Une autre particularité de notre travail est de constater que l’élément qui permet l’enclenchement du processus résulte, non pas d’une simple rencontre entre un dominé et un dominant, mais de la rencontre d’un dominé avec au moins deux dominants. Entre ces deux derniers existe une certaine forme de compétition dans laquelle l’un semble décliner. En effet, la volonté de récuser le modèle d’inspiration française ne s’est réellement affermie que par comparaison avec les modèles canadien et anglo-saxon. Cela fait d’ailleurs écho à la thèse des guerres dites mondiales, et en particulier la seconde, qui ont été des catalyseurs et des accélérateurs des mouvements de lutte pour les indépendances en Afrique (Khapoya, 2012). Ainsi, on peut considérer que les velléités d’émancipation s’affirment plus facilement et plus fermement en présence de deux modèles dominants qui s’opposent. Cette préoccupation est sans doute susceptible d’être mieux éclairée en la rapprochant de la littérature intersectionnelle.

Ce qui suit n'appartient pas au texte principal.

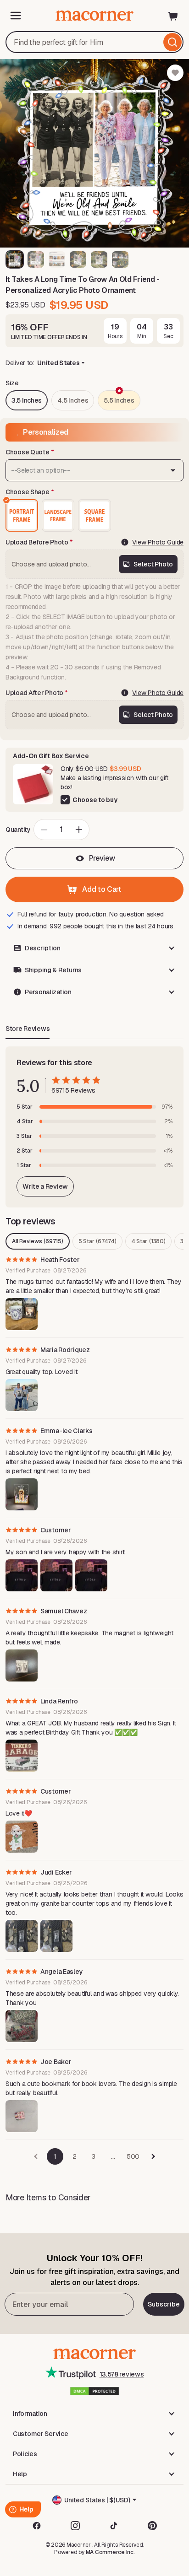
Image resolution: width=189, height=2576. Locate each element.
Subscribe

Au-delà, il serait intéressant d’étendre cette recherche aux autres BS du Sénégal et/ou d’ASS-F pour vérifier s’il ne s’agit que d’un cas atypique ou si c’est un mouvement général qui touche toutes les BS de la zone. Les initiatives d’institutionnalisation des pratiques éducatives propres à l’Afrique se multipliant, il urge aussi d’analyser leur niveau d’adéquation avec les réalités africaines comme suggéré par Akoto et Akoto (2018).